The first problem was to access all of the content. Blogs hosted on wordpress have sitemaps of all published posts and pages at /sitemap.xml. Using LINQ, I was able to go through each page and download a copy to my hard drive.
I wanted to get the raw data of the original post, including metadata. For this, I found a few API’s built upon the XML- RPC.Net platform. XML-RPC for dot net came with a few interaces including Blogger API, MetaWeblog API, and Movable Type API. WordPress supports a combination of the various API’s, and extends them.
I noticed that I needed to hard-code the API endpoints. Some methods were supposed to be available to set the URL, but the author forgot to inherit the IXmlRpcProxy on both IMetaWeblog and IBlogger. I added it and this got me up and running to get some posts. The methods available only provide a way to get the most recent posts (no paging). When I attempted to get all of my posts, I got exceptions. I found that I could parse the identification of my posts with a regular expression against the HTML content that saved to my local hard drive. I was able to directly access individual posts by their ID.
I ran into problems with enclosures (podcast audio files). I tracked the problem down to an error on a bad implimentation of the MetaWeblog API by wordpress itself. The file length is supposed to be an integer, representing the number of bytes. It is returned as a string. I changed the interface so that the length of enclosures is treated as a string.
After that, I started to have a new problem. None of the data included any tagging information. I got down to bypassing the Xml-Rpc library and making a direct call with a WebClient to fetch a known page with tags. The response not only included the basic structure defined in the MetaWeblog API interface, but it included a ton more fields, including mt_keywords. With this new knowledge, I was able to add the following fields:
The custom fields introduced a new structure as well with id, key, and value fields. Each field was a string except for sticky (a boolean), and the date created in GMT (a date). Armed with this updated interface, I was able to download all of my posts once more and serialize them as xml to be saved on my local hard disk. I had some nice caching built in to load up the serialized xml objects as a cache rather than hit against the website. I did this for other files as well including the html, but that was saved as raw html rather than as an object.
I now had a list of all published links in my site, and the serialized data for each published post. The next trick was to automate the keyword extraction. For this, I used Yahoo! with the content analysis API for Term Extraction. You can try this out for yourself without needing to learn how to program by copy & paste text into the form provided at Yahoo! Keyword Phrase Term Extraction Form on SEO Tools (Search Engine Optimization). In fact, I had originally used this form to discover keywords for a few of my posts before venturing out to find an automated solution.

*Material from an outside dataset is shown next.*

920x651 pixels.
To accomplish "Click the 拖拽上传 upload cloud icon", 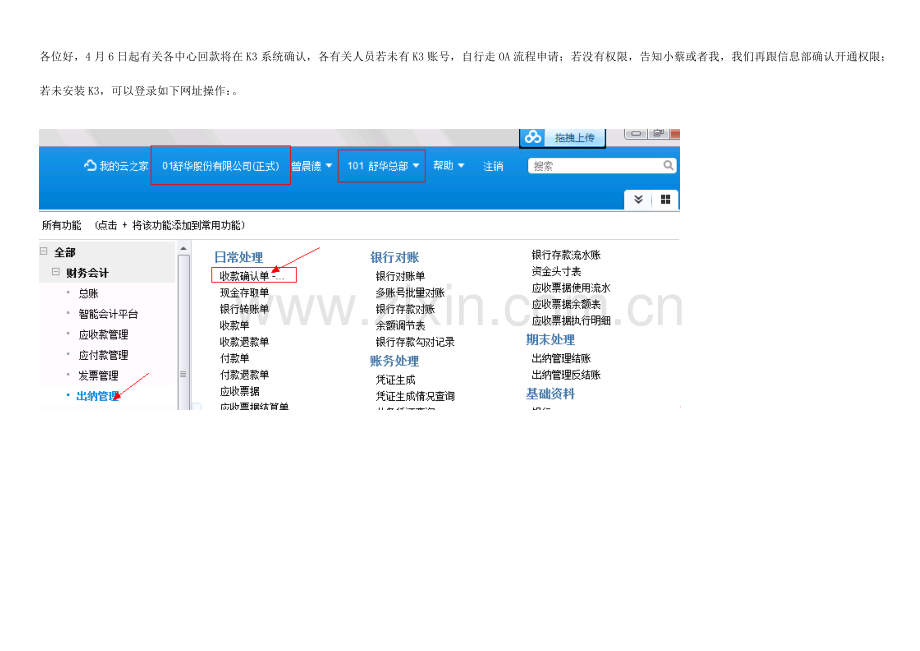I will 535,137.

I signed up for an application id and started going to work. Since I was limited to 5000 request per day, and my blog had almost 2000 posts, I decided to cache the results of the keywords for each post as well so that I didn’t hit it twice for the same content. I soon had a full list of keywords for the entire site.
The keywords were unfiltered and unbiased. After merging keywords with existing ones on each post, I decided to refine them. I first started by creating a dictionary to hold the count of each keyword used across the site and then used LINQ to sort the end-results by the values.
var qTags = from tag in TAGS orderby tag.Value descending select tag;
foreach (var tag in qTags)
I often found partial names of people I knew, such as “crap” or “mariner”. To prevent things from looking vulgar, and to keep people from thinking that I talk about fecal matter, I transformed the tags into the first/last names. (i.e. “crap” becomes “crap mariner”) I was also careful to remove references to the Lindens or their product to make an effort to avoid copyright infringement. Other tags were very generic, and so I removed them as well.
The end result was a post that was ready to be updated. I made a few test runs first, and saw that my results were turning out great. The update calls seem to take quite a bit of time actually and may run for the entire night.
Update: The task took a little under two hours. I now have 7,183 tags and my pages are showing up in a ton of wordpress tag surfing pages.
Another Update: I received an email from the wordpress support folks about the problem with the enclosure length. Joseph got back to me with the following:
Good call, I’ve changed it so that the length field gets cast as an integer before returning the data.